- [WORK ITEM] In the article about the Sunny King Charity Classic, say whether each statement agrees with the text, answering yes or no and quoting the deciding words. 1. Ron McClellan recently became the pro at Indian Oaks Country Club. 2. McClellan and Caitlin Barker played some holes together before the tournament began. 3. Caitlin Barker won a USTA team national championship in 2010.

E.A. Sports Today

Late entries McClellan, Barker the Classic ‘odd couple’

By Al Muskewitz
East Alabama Sports Today

When it comes to joining forces in the Sunny King Charity Classic, it’s not unusual for players to hook up with partners a lot alike.

Similar handicaps, similar personalities, complementary playing styles.

But Ron McClellan and Caitlin Barker may be the most contrasting partnership in this year’s field.

McClellan is 63, a 0 handicap and recently came on board as the new pro at Indian Oaks Country Club. Barker is half his age, an accomplished tennis player and distance runner, gets the maximum handicap strokes allowed by the tournament – and, oh yeah, gets to hit from the ladies tee.

“We’re certainly the odd couple,” Barker said Wednesday.

The pairing came together only a few days ago after a casual conversation between McClellan and his boss, new Indian Oaks owner Lewis Roberts.

“Lewis was getting some stuff together for him to play and he asked if I was,” McClellan said. “I said I didn’t have a partner, but if I had one I’d play. He said ‘how about my son-in-law’, then ‘how about my daughter?’”

Roberts, a two-time SKCC champion who has played in all 35 previous Classics, drafted the son-in-law, Neal Barker, a former Alexandria and Jacksonville State basketball player and current Spain Park head coach. McClellan signed on with Caitlin.

With schedules and commitments being what they are, the new partners won’t play their first holes together until their opening round of the tournament Friday.

“Looking forward to it,” McClellan said. “I’ve never seen the young lady, but if she’s as good looking as I am, we have a heck of a combination.”

As with most teams in the Classic, both partners see the outside benefits to playing in the tournament. McClellan is hoping to use their spot as a vehicle to promote Indian Oaks. Caitlin is looking forward to the opportunity to pick up a few pointers and improve her game.

McClellan hasn’t played in the Classic in several years, but in his last appearance he won his flight with Oxford’s Gary Austin.

Caitlin, a speech pathologist at Shelby Baptist Medical Center, played in it a few years ago with her father and he said “she carried the team” with limited experience. She is, however, an accomplished tennis player, having won a USTA team national championship in 2009, and currently runs half-marathons as a trainer for the full 26.2 miles.

“I’m definitely excited (about playing), but that’s me,” she said. “You never know what you’ll get on the golf course. I may hit one great ball followed by 10 horrible ones, but they always say it’s the one good shot that keeps you coming back to play.

“I definitely feel there’s a little bit of pressure not to embarrass myself too bad. I hope there aren’t too many times I have to pick up my ball, and if I am picking up my ball it’s because he’s doing well.”

Even though their handicap spread is so wide, McClellan has high hopes for the team. He says he is hitting the ball “about as good as I can hit it” right now and is coming off a smooth 68 at Bent Brook. Roberts said his daughter is “unbelievably long,” and that should be an advantage in the scramble and scamble formats from her tees.

“I want to play well and I’m sure she does, too,” McClellan said. “Anytime you’re an athlete and you’re asked to perform on a stage you want to perform. I don’t care if it’s tennis, bowling or whatever, when you’re out there and asked to step up your game when the light comes on you’ve got to go.”

Caitlin definitely is going into the tournament with a goal in mind. Not surprisingly, it has something to do with that other team in the family.

“If Ron’s on my team, I think we might could take them; I will have no benefit to the team with regards to that,” she said. “If it’s tiddly-winks I want to win. Will we be trying to get them, my husband and my dad? You bet.”

- [RECORDED DATA]
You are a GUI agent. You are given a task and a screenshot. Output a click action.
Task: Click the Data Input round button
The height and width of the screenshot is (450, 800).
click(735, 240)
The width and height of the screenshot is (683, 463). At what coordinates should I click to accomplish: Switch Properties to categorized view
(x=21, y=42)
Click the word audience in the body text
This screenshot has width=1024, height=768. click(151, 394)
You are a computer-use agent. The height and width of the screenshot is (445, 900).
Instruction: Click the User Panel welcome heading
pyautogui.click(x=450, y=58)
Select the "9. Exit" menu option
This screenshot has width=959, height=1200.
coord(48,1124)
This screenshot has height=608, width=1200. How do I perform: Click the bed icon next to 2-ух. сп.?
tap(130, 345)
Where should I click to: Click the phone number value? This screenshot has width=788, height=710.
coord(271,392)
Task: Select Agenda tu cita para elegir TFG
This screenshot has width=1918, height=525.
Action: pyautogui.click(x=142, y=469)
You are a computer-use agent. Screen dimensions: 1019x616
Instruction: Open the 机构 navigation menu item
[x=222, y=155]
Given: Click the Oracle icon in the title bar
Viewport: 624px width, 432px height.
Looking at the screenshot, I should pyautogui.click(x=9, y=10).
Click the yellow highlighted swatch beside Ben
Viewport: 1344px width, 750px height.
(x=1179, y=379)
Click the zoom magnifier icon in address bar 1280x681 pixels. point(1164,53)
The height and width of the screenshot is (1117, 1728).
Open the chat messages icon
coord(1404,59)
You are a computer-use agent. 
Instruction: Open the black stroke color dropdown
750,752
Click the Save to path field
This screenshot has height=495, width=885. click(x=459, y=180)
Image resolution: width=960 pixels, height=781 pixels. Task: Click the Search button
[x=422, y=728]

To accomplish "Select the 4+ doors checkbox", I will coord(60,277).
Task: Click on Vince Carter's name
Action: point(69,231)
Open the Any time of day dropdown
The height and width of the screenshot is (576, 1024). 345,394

- [PROBLEM SOLUTION]
1. Yes: "recently came on board as the new pro at Indian Oaks Country Club"
2. No: "the new partners won’t play their first holes together until their opening round of the tournament Friday"
3. No: "having won a USTA team national championship in 2009"